▸ INSTRUCTIONS TO FOLLOW: Print the listing below only from the line that has "Given: Open the Help menu" through the line that has "The image size is (1029, 515).", exactly, and drop any picture.

▸ SOURCE INFORMATION:

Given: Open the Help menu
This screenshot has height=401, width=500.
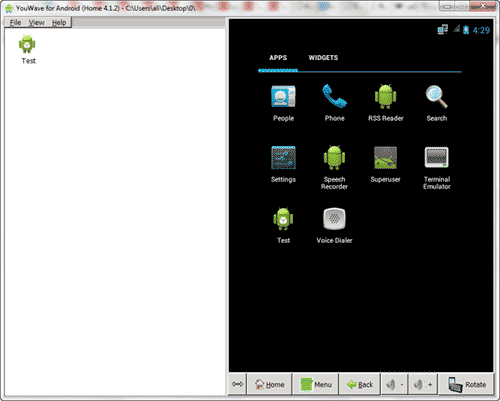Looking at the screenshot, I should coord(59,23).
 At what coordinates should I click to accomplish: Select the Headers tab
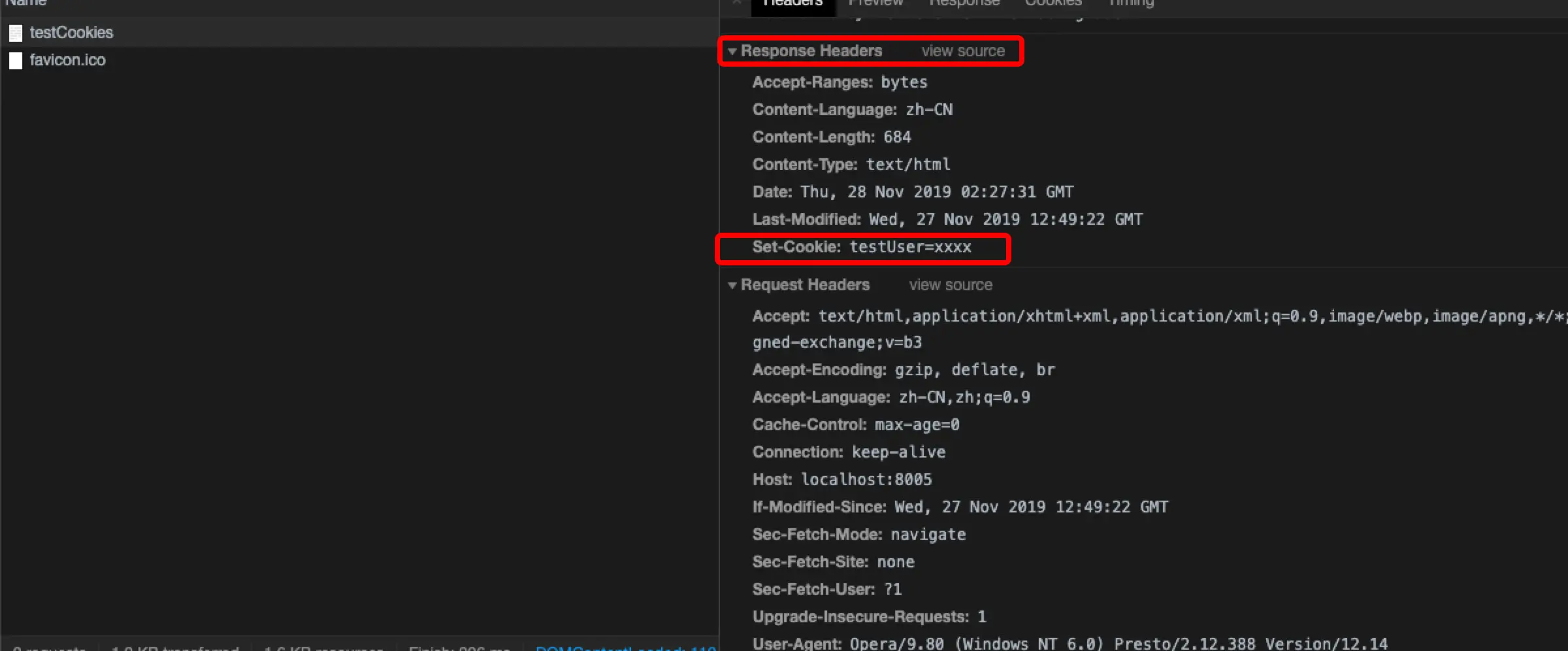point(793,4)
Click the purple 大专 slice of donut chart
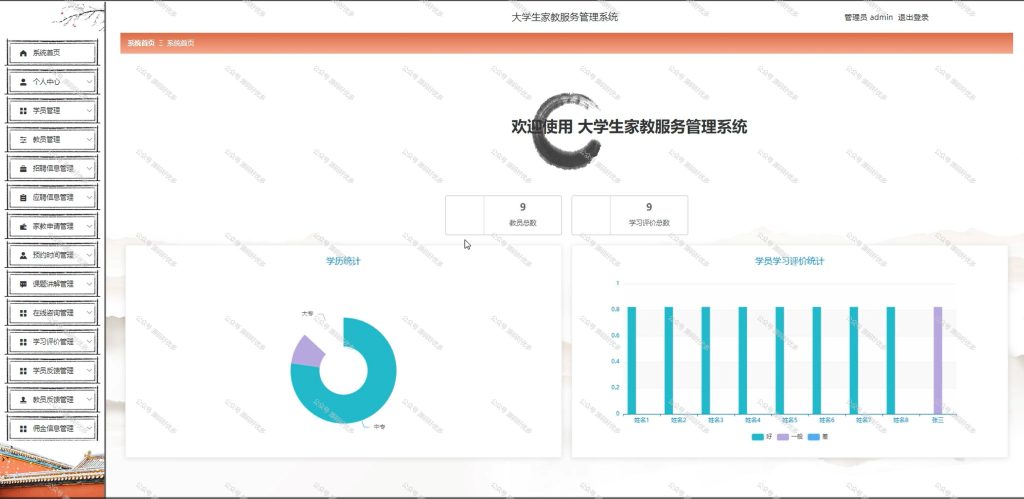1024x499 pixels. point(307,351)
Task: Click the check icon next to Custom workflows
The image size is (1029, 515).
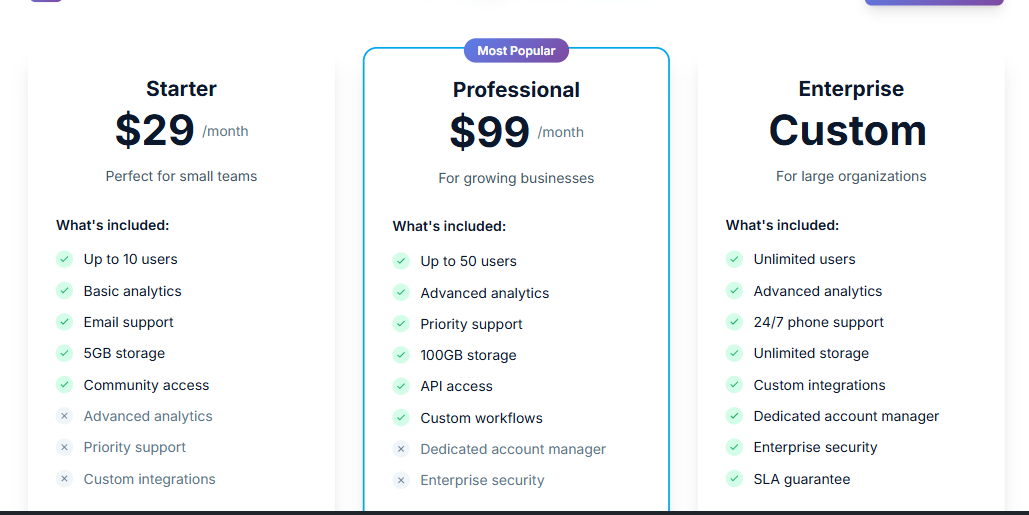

==

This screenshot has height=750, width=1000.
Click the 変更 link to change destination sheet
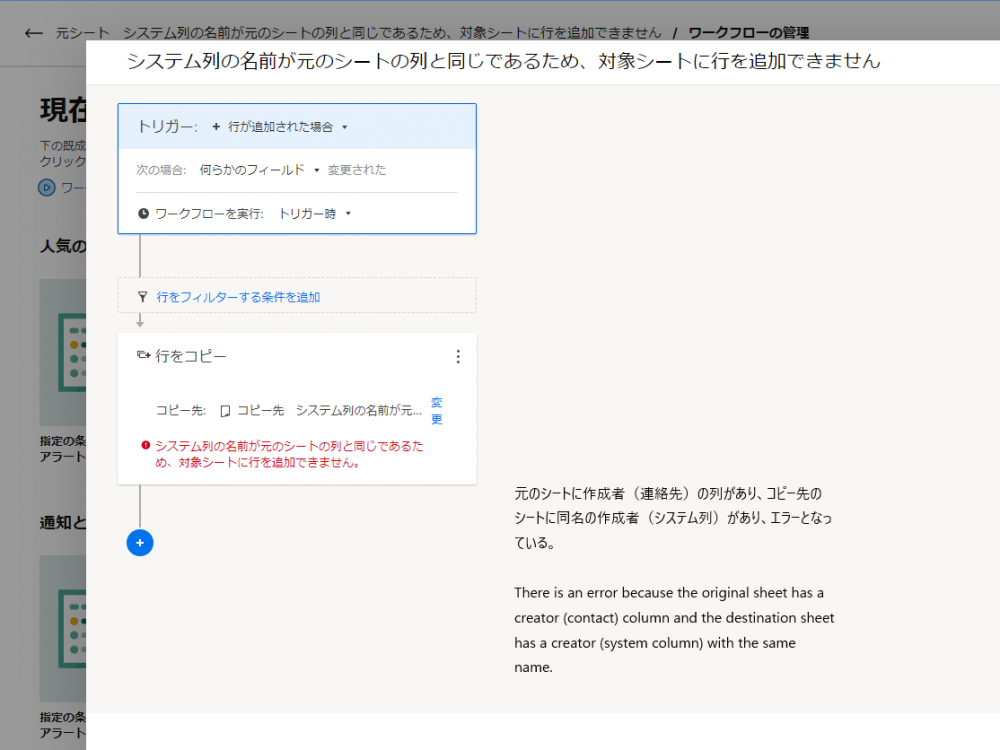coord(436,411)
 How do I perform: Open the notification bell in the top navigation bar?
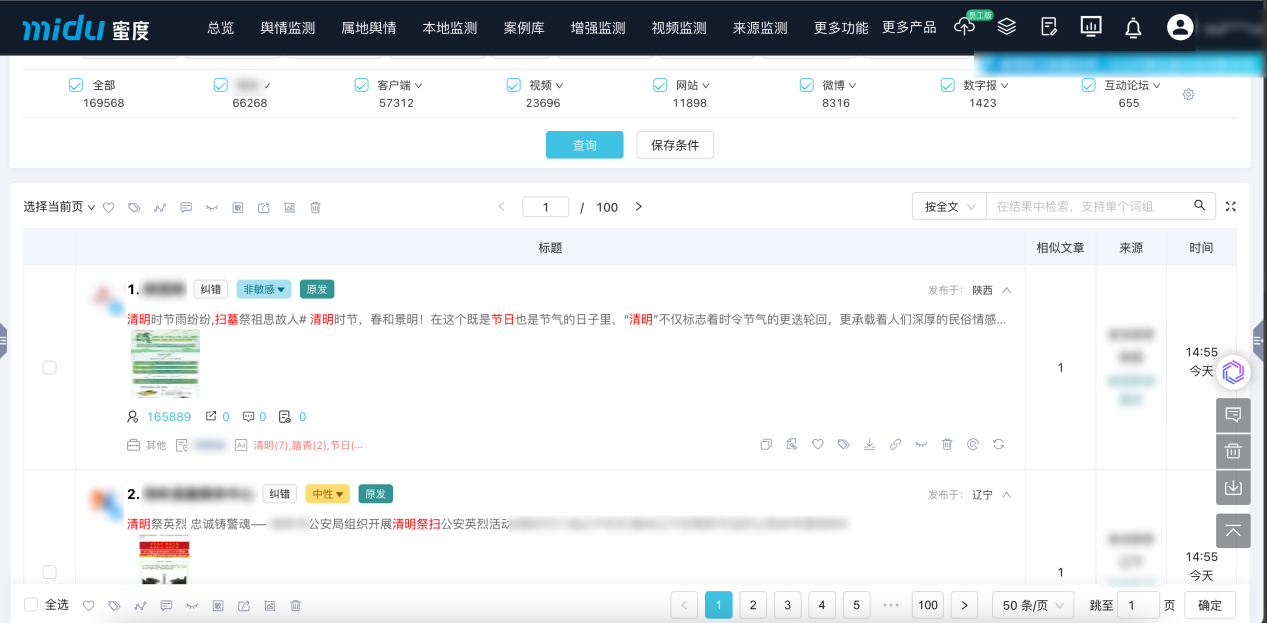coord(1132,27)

...

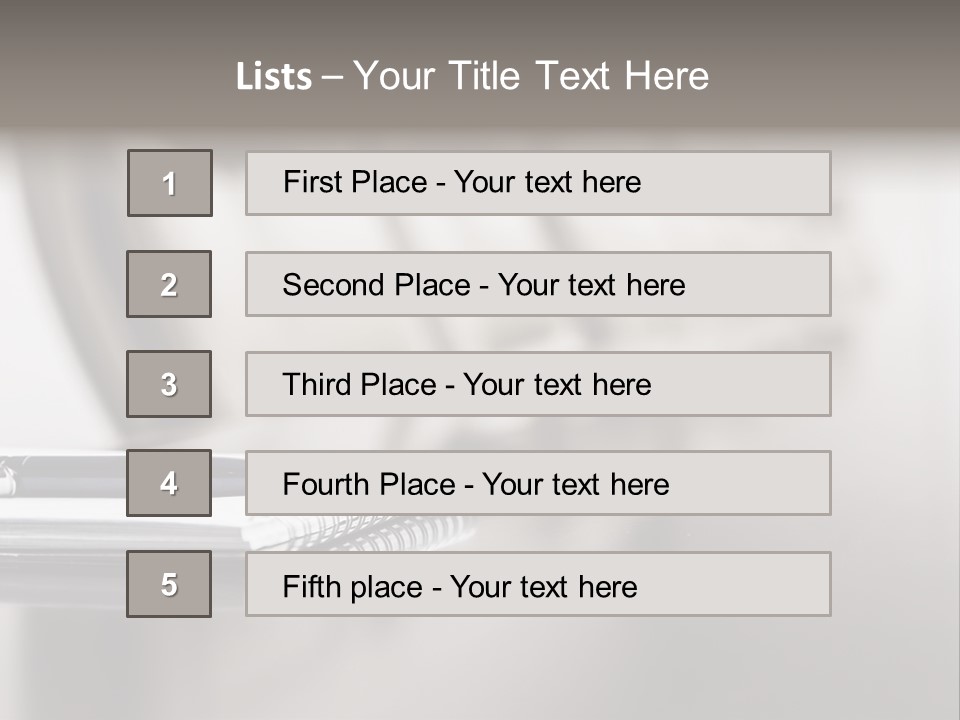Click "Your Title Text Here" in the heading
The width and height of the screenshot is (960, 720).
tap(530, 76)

▸ OUTPUT OF THE EXERCISE:
Given: Open the Help menu
This screenshot has height=401, width=500.
Looking at the screenshot, I should coord(59,23).
 At what coordinates should I click to accomplish: Select the Headers tab
point(793,4)
Click the purple 大专 slice of donut chart
1024x499 pixels. point(307,351)
Task: Click the check icon next to Custom workflows
The image size is (1029, 515).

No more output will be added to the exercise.